* About this task *
Report each line from the data below that holds the word "портал".

________________________

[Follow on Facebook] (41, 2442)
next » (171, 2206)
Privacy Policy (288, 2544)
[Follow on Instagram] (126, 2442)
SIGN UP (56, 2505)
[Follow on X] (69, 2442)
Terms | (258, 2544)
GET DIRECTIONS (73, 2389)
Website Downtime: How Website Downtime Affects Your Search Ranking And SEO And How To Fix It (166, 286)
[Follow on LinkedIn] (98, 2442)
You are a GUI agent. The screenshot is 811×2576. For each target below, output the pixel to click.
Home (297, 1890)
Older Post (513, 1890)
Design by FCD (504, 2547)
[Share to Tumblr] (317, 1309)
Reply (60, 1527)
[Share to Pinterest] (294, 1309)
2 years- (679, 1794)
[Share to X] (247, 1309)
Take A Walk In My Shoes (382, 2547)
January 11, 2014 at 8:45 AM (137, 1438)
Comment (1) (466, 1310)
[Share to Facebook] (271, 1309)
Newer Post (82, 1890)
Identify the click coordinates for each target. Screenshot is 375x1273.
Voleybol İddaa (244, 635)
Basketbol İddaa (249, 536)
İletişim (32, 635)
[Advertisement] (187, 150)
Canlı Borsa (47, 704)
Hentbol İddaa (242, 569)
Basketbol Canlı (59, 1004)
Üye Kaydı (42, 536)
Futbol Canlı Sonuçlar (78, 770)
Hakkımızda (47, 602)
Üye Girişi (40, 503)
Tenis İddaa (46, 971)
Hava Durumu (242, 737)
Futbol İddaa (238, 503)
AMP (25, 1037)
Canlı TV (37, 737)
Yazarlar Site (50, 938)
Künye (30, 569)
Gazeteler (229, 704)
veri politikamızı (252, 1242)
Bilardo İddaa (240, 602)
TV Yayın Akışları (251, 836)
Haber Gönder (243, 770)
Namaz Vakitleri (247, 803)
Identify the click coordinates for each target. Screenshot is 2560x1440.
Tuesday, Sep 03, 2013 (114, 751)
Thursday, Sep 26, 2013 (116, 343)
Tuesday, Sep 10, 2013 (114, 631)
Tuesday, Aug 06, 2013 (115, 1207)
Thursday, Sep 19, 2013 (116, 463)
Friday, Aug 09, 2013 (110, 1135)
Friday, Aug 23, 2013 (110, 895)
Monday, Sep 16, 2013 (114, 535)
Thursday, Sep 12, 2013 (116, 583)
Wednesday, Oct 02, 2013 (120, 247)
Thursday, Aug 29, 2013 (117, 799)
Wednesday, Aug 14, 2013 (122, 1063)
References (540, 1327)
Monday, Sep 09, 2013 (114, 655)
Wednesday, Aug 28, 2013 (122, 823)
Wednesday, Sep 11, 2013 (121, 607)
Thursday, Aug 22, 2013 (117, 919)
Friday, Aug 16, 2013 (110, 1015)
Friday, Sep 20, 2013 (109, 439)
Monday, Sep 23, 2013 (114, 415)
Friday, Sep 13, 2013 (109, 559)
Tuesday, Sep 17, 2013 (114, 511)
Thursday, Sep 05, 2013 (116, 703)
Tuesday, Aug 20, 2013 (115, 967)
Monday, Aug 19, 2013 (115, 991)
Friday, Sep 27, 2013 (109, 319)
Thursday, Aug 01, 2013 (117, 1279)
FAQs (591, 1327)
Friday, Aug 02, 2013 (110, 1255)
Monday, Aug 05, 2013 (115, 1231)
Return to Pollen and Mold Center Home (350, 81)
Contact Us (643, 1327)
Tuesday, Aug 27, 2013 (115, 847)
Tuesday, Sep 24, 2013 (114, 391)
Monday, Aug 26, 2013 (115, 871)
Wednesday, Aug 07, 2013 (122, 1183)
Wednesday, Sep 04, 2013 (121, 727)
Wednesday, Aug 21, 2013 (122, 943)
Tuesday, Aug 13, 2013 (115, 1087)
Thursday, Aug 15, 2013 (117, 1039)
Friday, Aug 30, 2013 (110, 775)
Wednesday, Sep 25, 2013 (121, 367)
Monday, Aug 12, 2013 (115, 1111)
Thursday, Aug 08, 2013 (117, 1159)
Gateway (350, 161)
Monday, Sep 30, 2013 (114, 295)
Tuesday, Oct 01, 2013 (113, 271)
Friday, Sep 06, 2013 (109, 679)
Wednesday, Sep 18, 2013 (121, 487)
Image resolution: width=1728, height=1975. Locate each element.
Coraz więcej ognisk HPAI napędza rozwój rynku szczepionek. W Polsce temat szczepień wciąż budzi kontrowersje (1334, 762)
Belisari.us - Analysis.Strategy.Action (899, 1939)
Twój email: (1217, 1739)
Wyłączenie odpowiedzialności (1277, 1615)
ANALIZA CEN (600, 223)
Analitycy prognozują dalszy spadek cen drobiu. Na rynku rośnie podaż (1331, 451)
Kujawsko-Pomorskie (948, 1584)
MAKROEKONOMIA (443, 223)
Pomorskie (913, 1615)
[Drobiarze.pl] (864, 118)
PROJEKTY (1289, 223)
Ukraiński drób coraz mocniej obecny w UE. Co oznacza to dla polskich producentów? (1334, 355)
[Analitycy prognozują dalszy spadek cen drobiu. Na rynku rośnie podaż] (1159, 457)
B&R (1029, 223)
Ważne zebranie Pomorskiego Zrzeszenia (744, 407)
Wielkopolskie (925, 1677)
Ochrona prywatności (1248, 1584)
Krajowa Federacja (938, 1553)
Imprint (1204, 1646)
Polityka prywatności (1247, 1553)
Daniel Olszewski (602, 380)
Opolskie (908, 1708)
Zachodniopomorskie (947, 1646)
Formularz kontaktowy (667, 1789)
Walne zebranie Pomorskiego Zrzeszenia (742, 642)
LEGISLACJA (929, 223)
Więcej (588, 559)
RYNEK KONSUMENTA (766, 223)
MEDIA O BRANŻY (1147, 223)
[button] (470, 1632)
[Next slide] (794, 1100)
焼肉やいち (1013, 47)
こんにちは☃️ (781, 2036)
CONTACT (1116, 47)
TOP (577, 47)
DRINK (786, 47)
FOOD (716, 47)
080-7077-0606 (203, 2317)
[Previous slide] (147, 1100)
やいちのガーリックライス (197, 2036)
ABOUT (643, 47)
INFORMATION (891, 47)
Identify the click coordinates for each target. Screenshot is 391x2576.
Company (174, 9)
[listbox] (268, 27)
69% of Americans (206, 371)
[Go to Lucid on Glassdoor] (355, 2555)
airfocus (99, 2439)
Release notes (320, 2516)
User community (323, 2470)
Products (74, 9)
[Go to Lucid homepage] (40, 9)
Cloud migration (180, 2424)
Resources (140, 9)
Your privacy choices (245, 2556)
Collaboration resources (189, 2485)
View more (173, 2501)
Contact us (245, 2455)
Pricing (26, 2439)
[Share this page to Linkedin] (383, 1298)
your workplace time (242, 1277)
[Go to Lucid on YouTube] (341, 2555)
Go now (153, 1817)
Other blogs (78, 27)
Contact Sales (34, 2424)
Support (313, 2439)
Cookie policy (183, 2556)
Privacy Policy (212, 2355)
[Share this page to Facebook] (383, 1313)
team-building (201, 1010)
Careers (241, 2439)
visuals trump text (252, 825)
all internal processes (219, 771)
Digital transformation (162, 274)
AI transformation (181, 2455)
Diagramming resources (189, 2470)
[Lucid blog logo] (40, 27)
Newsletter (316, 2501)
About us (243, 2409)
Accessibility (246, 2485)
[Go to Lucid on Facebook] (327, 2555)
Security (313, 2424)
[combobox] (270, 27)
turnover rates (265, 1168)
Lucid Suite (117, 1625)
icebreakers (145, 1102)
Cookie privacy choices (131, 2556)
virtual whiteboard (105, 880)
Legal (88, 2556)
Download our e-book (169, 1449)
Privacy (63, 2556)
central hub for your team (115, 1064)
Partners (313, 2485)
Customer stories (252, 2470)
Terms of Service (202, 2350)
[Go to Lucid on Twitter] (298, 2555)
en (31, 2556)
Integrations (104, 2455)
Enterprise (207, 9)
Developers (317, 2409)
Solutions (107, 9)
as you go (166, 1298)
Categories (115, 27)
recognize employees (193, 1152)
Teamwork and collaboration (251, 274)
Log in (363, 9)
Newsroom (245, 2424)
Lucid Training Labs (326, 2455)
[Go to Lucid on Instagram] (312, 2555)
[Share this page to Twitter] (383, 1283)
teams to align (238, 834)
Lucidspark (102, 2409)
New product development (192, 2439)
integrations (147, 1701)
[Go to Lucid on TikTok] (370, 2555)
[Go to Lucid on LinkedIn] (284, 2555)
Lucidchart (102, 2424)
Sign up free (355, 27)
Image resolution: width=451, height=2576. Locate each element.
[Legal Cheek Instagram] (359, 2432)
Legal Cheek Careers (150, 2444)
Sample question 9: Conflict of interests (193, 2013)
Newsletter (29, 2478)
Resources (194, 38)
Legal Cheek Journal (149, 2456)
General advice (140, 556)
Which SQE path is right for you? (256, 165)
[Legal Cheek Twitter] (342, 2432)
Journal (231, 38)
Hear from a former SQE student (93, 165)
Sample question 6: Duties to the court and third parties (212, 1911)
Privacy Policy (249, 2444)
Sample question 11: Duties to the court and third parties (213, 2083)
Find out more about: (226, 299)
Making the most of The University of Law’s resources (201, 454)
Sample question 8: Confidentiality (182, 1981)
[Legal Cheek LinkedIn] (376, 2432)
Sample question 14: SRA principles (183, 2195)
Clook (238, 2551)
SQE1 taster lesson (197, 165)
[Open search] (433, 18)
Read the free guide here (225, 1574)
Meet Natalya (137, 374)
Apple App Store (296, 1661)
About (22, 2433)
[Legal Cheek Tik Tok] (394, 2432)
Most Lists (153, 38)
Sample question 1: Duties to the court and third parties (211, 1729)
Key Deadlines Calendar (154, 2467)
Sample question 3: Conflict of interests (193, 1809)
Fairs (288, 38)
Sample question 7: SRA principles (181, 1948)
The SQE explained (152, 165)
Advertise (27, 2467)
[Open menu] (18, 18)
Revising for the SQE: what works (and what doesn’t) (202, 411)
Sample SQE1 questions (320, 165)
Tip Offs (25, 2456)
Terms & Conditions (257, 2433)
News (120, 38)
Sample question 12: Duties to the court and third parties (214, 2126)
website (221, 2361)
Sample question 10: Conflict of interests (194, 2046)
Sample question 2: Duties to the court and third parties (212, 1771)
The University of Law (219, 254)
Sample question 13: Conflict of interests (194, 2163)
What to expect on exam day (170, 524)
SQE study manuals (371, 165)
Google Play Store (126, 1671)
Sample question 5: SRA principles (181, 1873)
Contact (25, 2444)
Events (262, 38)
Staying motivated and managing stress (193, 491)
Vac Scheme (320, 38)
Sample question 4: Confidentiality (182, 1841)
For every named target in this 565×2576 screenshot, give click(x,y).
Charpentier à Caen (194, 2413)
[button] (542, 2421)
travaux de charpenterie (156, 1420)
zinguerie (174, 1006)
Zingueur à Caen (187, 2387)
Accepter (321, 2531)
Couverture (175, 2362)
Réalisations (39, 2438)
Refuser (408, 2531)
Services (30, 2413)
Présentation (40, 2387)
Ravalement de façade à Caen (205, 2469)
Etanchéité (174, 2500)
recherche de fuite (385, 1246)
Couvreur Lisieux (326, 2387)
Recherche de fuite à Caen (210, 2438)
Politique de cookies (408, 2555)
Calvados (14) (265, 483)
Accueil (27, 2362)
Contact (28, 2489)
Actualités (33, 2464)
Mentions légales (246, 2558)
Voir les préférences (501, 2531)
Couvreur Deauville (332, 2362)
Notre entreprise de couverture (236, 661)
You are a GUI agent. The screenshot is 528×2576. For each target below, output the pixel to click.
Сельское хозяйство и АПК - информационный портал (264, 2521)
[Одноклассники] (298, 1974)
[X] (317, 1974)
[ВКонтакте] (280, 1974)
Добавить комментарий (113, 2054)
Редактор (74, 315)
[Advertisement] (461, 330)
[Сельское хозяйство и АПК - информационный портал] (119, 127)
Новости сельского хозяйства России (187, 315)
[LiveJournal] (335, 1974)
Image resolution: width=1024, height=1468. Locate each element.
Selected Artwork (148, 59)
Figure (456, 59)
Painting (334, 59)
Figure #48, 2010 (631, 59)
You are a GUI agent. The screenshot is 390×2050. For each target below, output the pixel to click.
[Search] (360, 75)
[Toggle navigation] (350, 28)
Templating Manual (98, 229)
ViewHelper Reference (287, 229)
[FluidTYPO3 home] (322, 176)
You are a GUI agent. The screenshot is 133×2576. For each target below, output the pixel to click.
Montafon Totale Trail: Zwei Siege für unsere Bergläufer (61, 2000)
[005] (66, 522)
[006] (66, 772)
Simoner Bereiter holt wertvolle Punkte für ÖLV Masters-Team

________________________

* Solution to this task *
Сельское хозяйство и АПК - информационный портал (264, 2521)
[Сельское хозяйство и АПК - информационный портал] (119, 127)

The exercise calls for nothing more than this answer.